● **Given entries**:
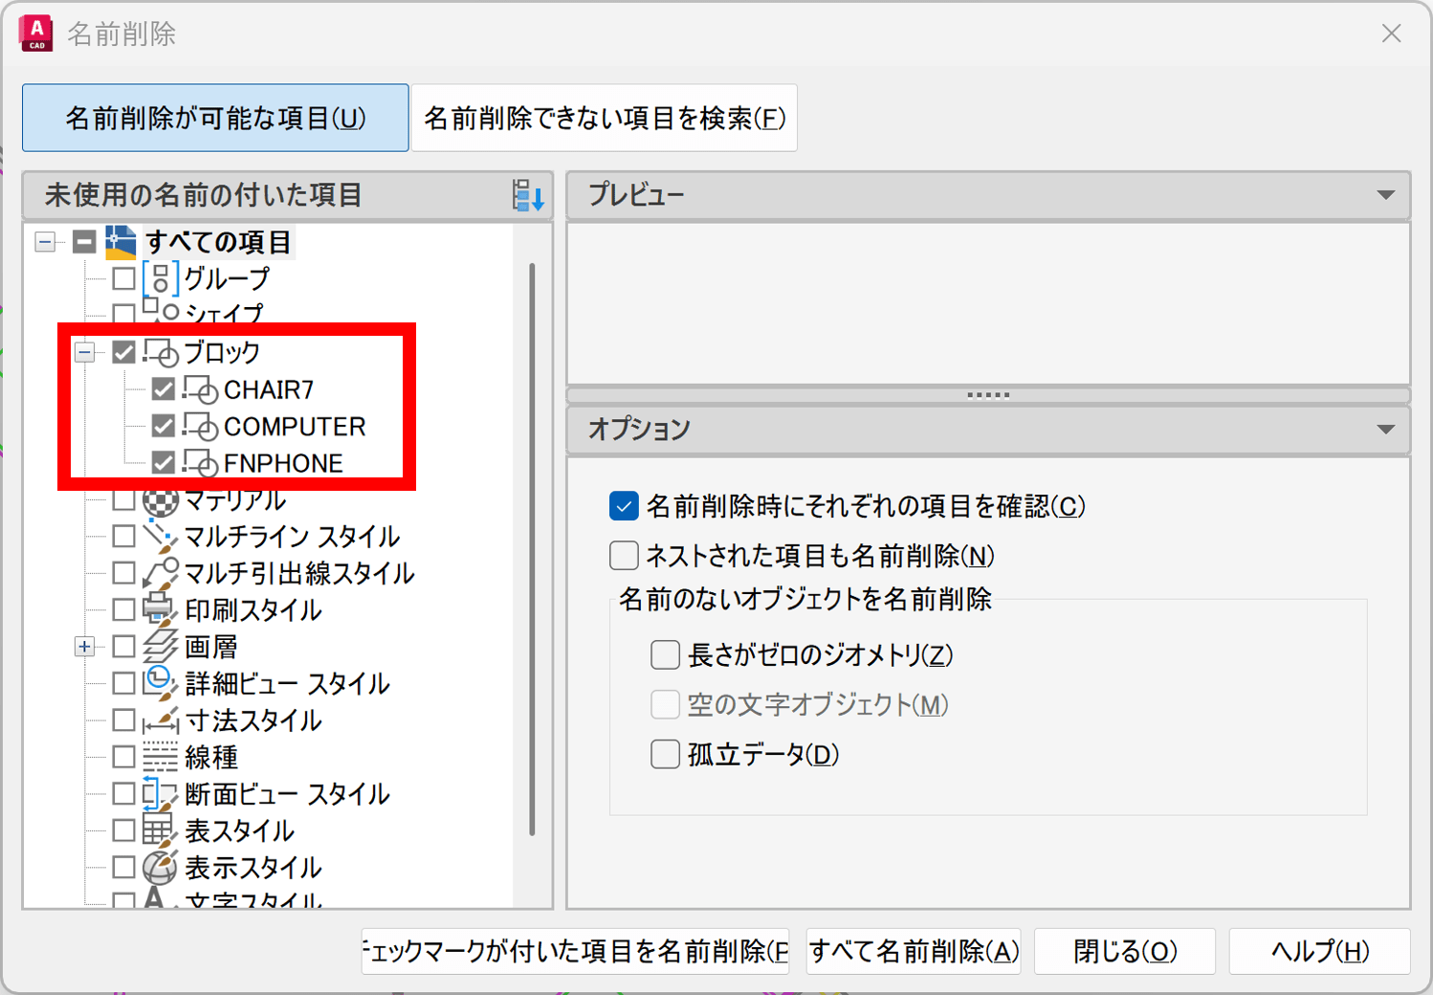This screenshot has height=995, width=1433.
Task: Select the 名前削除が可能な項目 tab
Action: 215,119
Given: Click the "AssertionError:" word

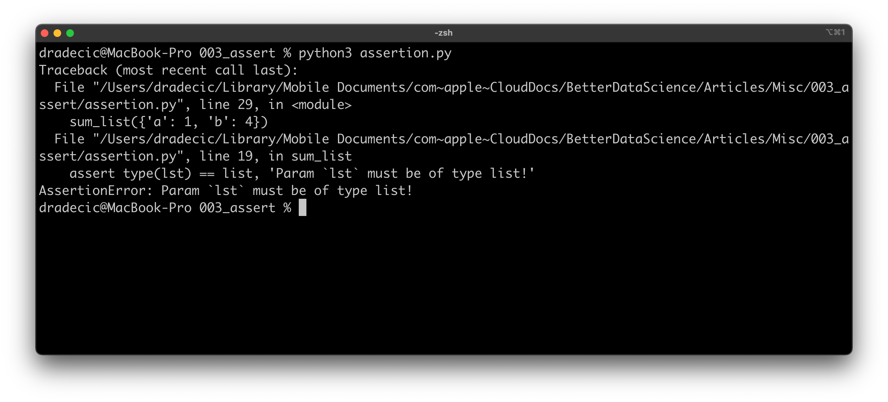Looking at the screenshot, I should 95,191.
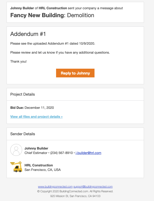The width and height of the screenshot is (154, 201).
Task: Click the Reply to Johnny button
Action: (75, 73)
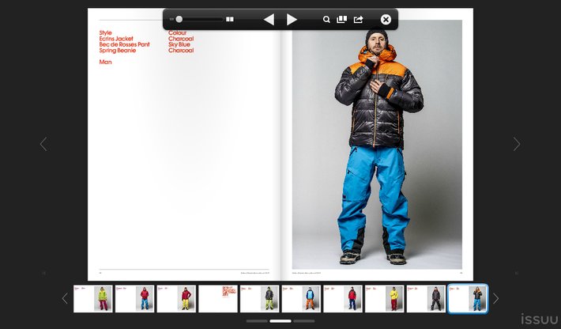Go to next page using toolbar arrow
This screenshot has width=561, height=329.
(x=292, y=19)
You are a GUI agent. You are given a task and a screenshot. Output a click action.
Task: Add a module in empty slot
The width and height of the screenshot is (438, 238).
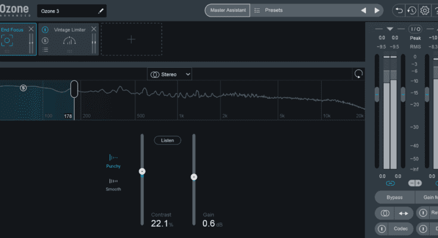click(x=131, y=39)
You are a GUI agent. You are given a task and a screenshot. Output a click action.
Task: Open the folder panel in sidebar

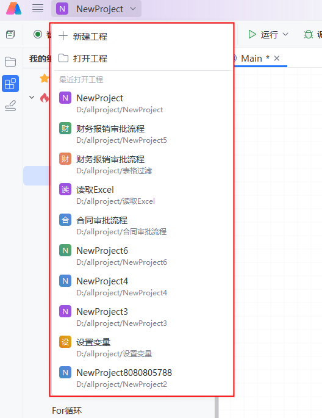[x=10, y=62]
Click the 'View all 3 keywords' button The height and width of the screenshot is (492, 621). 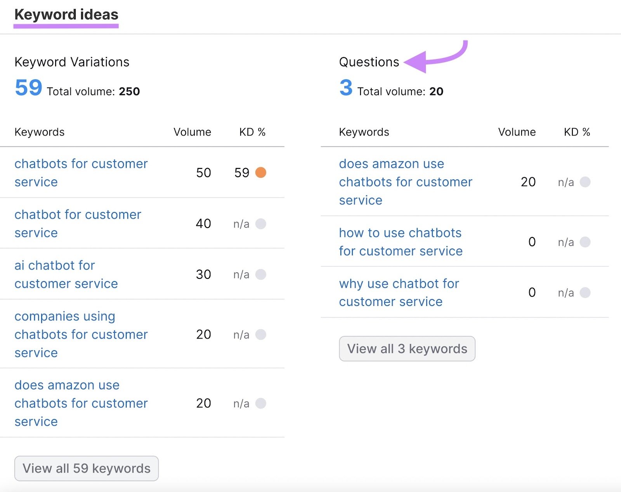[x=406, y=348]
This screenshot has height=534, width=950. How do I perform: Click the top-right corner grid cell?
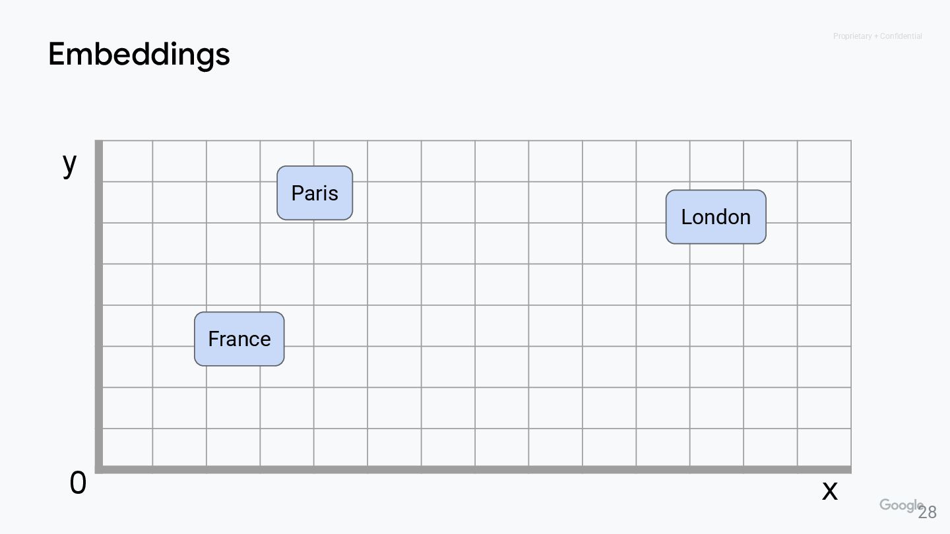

● **Task prompt**: Copy the records from their first line through the line containing "click(x=131, y=39)", including that line, and leave out the pictures.

● **Task solution**:
This screenshot has height=995, width=1433.
Task: Select the 名前削除が可能な項目 tab
Action: 215,119
Given: Click the "AssertionError:" word

Looking at the screenshot, I should 95,191.
The width and height of the screenshot is (154, 201).
Task: Click the Reply to Johnny button
Action: (75, 73)
Go to next page using toolbar arrow
This screenshot has width=561, height=329.
(x=292, y=19)
You are a GUI agent. You are given a task and a screenshot. Output a click action.
Task: Add a module in empty slot
The width and height of the screenshot is (438, 238).
click(x=131, y=39)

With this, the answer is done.